| Exercise goal |
Give each line of the data below as a string in a JSON list, one string per line and no blank lines. Leave the pictures out.

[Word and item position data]
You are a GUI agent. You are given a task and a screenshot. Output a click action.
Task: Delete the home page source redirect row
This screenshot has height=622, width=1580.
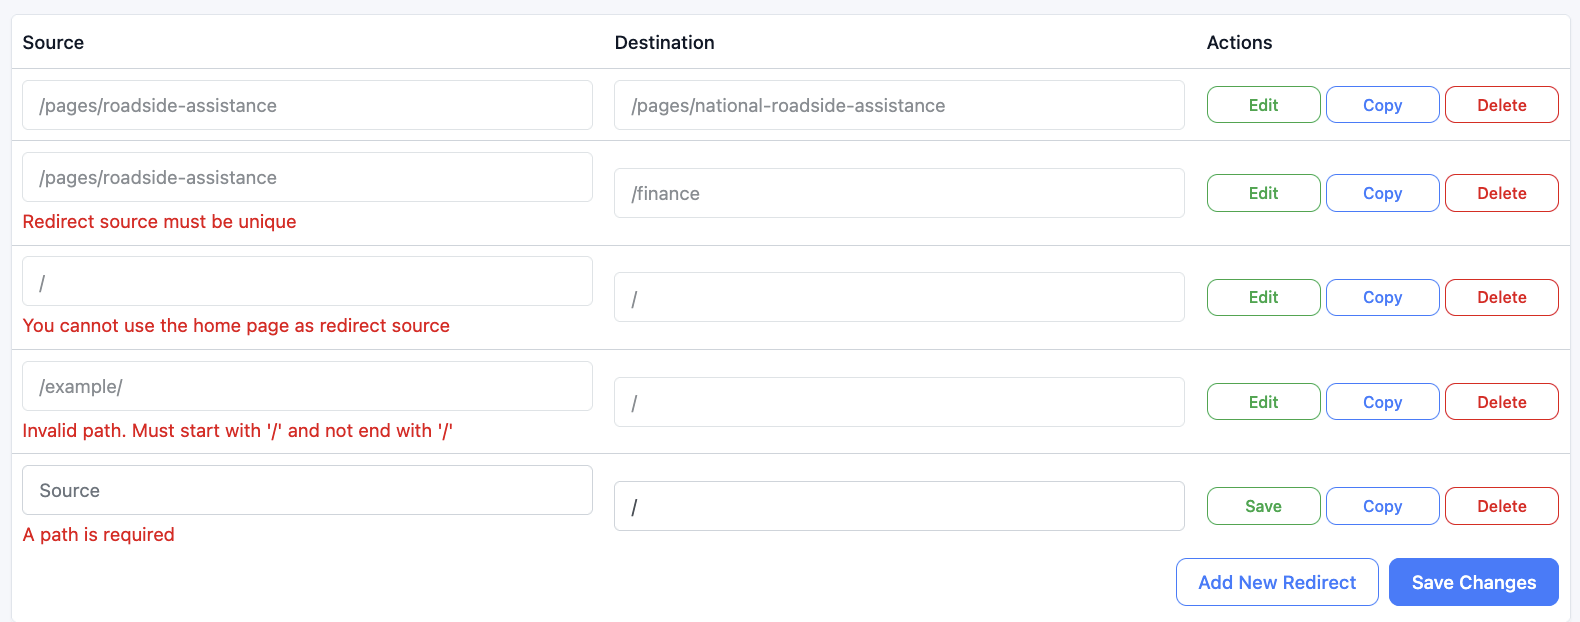[1501, 297]
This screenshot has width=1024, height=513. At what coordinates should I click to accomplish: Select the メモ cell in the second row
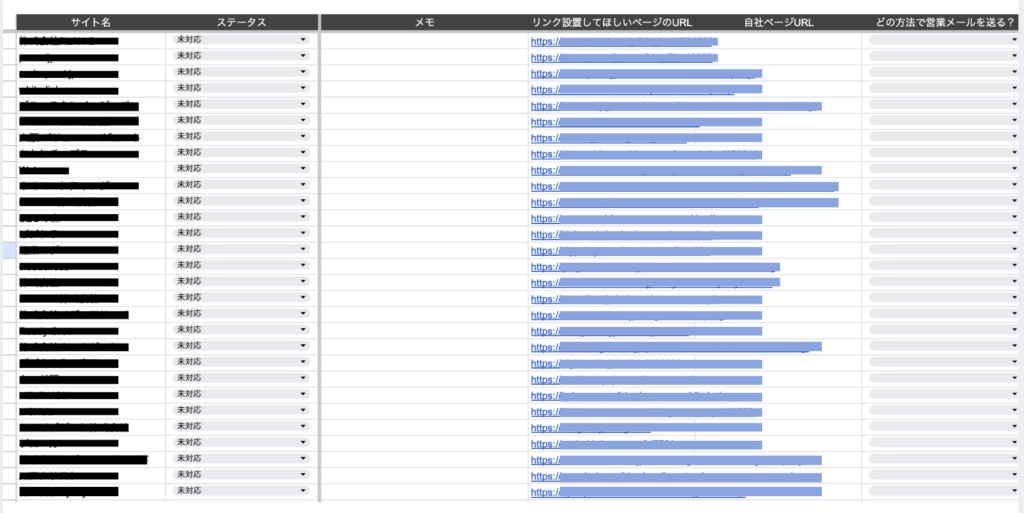(x=424, y=56)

| Completed exercise |
[
  "You are a GUI agent. You are given a task and a screenshot. Output a click action.",
  "Task: Delete the home page source redirect row",
  "This screenshot has height=622, width=1580.",
  "[1501, 297]",
  "This screenshot has width=1024, height=513. At what coordinates should I click to accomplish: Select the メモ cell in the second row",
  "(x=424, y=56)"
]